In Ireland, police are called “peelers.” In Britain, they are called “bobbies.” A crime novelist I spoke to a little while back explained to me that both of these terms are rooted in the name of the same guy, Sir Robert Peel, the man who modernized British policing in the late 1800s.
Security researcher Brendan O’Connor looked to Peel’s principles for policing as he developed a mental model for how security teams can do better work within the businesses that they have been hired to protect. He presented his principles at O’Reilly Security on Wednesday in Manhattan.
It’s no surprise to forward-thinking security pros that teams need to interact with product teams and executives better, but “simply shouting: ‘Be less terrible to everyone’—while correct—hasn’t worked so well so far,” as O’Connor put it. So here’s a paraphrased list of his principles:
- The basic work of security teams is prevention.
Security professionals are experts of known risks, and it’s their job to minimize those risks wherever reasonable. On the other hand, it’s not reasonable to prevent all risks. “As you are probably aware, the United States has lost its mind on risk,” O’Connor said. There are complex failures that will still happen in well-engineered systems. That doesn’t mean that security teams failed, it means the world is a crazy place.
- Public approval of the security team is key to its ability to do its work.
“Security is not the mission of the organization,” O’Connor said, adding that this is even true of organizations making security-oriented products. The safest thing is for no one to ever do anything ever, but that’s not a reasonable way of living in the world. Security teams need to internalize the fact that their work supports a larger mission, and it does not trump that mission.
- Security teams need to secure the willing compliance of those they are protecting.
“I’ve had clients come to me with exquisitely self-inflicted wounds,” he said. Security experts are known for mocking the short-sighted things non-technical people do, but he cautioned that the behavior creates its own vulnerability. “Remember that when you rant about how awful non-technical people are in public, you run the risk that you make it more unlikely that users will bring things to you.” O’Connor said he’s seen non-technical staff alert security teams to major vulnerabilities that they could never have seen looking at lines of code on a server, such as supervisors collecting the passwords of staff on paper.
- Cooperation will diminish with the use of coercion.
O’Connor took a page from improv comedy for this point. In that art form, actors create an imagined scenario. No one ever retracts from the scenario, but they add to it. It’s called “Yes, and…” The same approach in helping an engineering team build its product builds political capital for the security team. “If every time someone asks a question, the answer is no, people stop asking,” O’Connor said. Instead, if a security team helps teams understand what it takes to securely implement a potentially dangerous idea, the security team will be seen as a resource. And the product team might even listen and scale back the danger. It’s more work in the moment for a security expert, but it should also lead to less triage down the line.
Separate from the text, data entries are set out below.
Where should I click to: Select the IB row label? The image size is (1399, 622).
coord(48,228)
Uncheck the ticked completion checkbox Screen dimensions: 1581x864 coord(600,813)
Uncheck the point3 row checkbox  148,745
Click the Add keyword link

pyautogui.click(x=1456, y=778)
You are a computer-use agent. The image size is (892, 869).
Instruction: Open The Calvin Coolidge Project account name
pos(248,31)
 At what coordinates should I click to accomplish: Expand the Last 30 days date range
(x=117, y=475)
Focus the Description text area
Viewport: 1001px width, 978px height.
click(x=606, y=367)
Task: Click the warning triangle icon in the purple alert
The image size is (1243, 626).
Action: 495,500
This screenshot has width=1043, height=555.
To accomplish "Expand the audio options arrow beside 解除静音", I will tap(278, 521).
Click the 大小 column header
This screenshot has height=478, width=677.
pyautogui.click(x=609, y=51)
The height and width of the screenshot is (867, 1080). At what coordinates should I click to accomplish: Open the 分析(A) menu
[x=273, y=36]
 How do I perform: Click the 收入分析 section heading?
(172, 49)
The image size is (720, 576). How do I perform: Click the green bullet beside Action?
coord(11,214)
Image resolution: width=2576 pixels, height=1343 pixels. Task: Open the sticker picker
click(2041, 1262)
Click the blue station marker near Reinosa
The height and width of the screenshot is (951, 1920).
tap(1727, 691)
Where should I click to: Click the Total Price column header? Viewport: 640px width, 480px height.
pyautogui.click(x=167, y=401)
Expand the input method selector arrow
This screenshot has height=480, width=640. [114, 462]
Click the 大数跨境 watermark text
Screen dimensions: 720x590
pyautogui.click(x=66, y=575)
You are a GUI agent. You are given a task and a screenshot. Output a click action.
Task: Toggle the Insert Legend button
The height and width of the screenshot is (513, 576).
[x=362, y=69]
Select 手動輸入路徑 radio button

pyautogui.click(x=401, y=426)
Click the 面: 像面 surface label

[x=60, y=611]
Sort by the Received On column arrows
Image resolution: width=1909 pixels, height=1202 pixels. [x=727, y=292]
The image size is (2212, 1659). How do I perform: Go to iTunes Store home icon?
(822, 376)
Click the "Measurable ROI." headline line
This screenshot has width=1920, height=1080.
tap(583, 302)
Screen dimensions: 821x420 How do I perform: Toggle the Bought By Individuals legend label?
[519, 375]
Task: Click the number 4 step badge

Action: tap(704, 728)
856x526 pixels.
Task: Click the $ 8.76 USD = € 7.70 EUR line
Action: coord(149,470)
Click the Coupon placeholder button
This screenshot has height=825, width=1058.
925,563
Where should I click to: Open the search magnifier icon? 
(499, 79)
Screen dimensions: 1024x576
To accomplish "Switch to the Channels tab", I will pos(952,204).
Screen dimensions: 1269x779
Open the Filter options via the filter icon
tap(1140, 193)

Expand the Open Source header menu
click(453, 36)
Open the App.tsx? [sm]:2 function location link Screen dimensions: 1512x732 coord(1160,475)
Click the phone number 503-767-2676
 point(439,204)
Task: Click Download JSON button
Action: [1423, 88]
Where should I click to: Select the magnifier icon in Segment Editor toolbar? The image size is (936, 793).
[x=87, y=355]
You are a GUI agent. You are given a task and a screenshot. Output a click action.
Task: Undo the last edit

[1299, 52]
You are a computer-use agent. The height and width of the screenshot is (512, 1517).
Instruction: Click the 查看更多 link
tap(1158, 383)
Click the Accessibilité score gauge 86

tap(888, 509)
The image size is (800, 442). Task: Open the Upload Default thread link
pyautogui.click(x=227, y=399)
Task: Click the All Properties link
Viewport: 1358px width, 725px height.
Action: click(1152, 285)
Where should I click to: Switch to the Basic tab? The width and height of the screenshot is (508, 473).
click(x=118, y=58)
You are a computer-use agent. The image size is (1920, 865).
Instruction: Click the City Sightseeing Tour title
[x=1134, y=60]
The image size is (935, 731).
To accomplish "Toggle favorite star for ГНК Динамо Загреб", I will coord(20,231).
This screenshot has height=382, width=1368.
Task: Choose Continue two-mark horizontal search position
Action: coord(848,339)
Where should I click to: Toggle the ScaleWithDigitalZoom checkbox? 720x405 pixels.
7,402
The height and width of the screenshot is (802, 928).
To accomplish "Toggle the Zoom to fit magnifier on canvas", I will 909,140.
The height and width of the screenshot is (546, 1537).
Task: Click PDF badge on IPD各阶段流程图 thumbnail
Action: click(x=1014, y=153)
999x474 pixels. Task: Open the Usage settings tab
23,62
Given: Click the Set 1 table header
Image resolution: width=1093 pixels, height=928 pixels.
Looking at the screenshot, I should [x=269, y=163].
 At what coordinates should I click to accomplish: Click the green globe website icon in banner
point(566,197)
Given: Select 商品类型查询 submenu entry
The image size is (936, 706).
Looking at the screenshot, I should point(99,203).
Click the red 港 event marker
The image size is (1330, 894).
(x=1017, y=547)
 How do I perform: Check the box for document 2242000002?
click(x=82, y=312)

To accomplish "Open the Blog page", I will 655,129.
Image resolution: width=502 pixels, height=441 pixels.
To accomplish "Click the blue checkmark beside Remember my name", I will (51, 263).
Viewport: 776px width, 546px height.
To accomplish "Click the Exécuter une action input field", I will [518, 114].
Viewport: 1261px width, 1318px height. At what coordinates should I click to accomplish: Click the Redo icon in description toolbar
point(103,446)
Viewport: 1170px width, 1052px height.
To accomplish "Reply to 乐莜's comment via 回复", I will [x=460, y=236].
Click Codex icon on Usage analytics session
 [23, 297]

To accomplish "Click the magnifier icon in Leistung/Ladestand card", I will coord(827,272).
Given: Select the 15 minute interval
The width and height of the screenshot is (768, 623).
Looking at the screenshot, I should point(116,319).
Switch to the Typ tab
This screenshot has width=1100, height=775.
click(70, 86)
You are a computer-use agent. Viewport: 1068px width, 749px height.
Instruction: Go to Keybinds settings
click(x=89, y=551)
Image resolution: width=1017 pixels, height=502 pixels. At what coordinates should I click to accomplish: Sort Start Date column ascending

- Good humor and friendship to all.
The business wants what it wants. “You are expected to go the extra mile to make things work,” O’Connor said. Putting on a happy face even with difficult collaborators can have long tail payoffs.
- Minimize coercion.
Security teams end up having a lot of power and a lot of visibility on their networks. This power is best used judiciously. It works best when security teams make it clear how much reach they have, what their policies are for using that reach and then rigidly following those policies. For example, if a team can remotely wipe a laptop, it should be very clear about when and if it would use that power, rather than just letting it loom as a constant threat. Teams should demonstrate that they “know the special access you’ve been given is both a trust and a burden,” he said.
- There is no “us” or “them” (everyone is a part of a larger team).
Security professionals can gain a lot of political capital by pitching in on the product side as much as possible This can help with revealing vulnerabilities, too. By doing some work with engineering teams, it can illuminate pain points that might lead staff to want to create security workarounds.
- Security teams aren’t in charge.
Another way of saying this: “I only work here.” If a security team gives good security advice and the organization doesn’t follow it, at the end of the day, that’s someone else’s responsibility. This is another way of saying that security is in a support role. It’s not the organization’s mission.
- Security can blend in.
Users should be able to go throughout their day without thinking about keeping everything safe, even though that is partly everyone’s responsibility. “We don’t win when users feel like security is always watching them,” he said.
In a civil society, it is everyone’s job to help prevent crime and disorder, but the police are the only ones paid to watch out for it all the time. In an organization, it’s everyone’s job not to create vulnerabilities and look out for dangerous behavior, but only security teams get paid to worry about that constantly.
Security teams, O’Connor suggests, will have far fewer headaches in the end if they treat the people in the companies they have been hired to protect less like the causes of headaches and more like collaborators in preventing them.